• _TASK INSTRUCTIONS_:
Find the line that contains "Task: Click the 33.75 price axis label". Restate it and each following line exactly, through the end of the records.

• _ENTRIES SUPPLIED_:
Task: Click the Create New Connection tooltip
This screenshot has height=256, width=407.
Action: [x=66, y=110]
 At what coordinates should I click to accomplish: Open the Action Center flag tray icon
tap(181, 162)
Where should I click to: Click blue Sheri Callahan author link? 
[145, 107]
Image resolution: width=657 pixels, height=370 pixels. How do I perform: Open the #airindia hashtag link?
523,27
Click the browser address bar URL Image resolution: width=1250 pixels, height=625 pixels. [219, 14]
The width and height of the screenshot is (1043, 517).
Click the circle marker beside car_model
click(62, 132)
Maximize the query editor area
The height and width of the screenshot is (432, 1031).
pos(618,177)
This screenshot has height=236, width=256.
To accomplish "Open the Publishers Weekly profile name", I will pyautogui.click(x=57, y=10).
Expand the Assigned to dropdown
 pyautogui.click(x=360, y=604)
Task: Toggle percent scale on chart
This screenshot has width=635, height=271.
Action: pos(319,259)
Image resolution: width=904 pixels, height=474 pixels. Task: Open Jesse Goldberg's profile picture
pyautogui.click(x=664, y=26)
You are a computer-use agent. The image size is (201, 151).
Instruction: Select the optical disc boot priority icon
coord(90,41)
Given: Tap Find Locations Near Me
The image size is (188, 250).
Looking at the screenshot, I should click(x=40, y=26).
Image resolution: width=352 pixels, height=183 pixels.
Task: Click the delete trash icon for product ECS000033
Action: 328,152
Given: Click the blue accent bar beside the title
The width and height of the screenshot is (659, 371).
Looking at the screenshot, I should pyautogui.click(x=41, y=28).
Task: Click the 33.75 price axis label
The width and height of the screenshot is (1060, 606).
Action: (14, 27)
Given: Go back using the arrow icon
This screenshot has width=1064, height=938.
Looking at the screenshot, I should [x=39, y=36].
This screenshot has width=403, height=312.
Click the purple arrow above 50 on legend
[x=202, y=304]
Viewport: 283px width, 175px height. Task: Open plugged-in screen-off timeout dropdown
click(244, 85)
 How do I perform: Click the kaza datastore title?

• _RESULT_:
Task: Click the 33.75 price axis label
The width and height of the screenshot is (1060, 606).
Action: (14, 27)
Given: Go back using the arrow icon
This screenshot has width=1064, height=938.
Looking at the screenshot, I should [x=39, y=36].
This screenshot has width=403, height=312.
Click the purple arrow above 50 on legend
[x=202, y=304]
Viewport: 283px width, 175px height. Task: Open plugged-in screen-off timeout dropdown
click(244, 85)
 How do I perform: Click the kaza datastore title?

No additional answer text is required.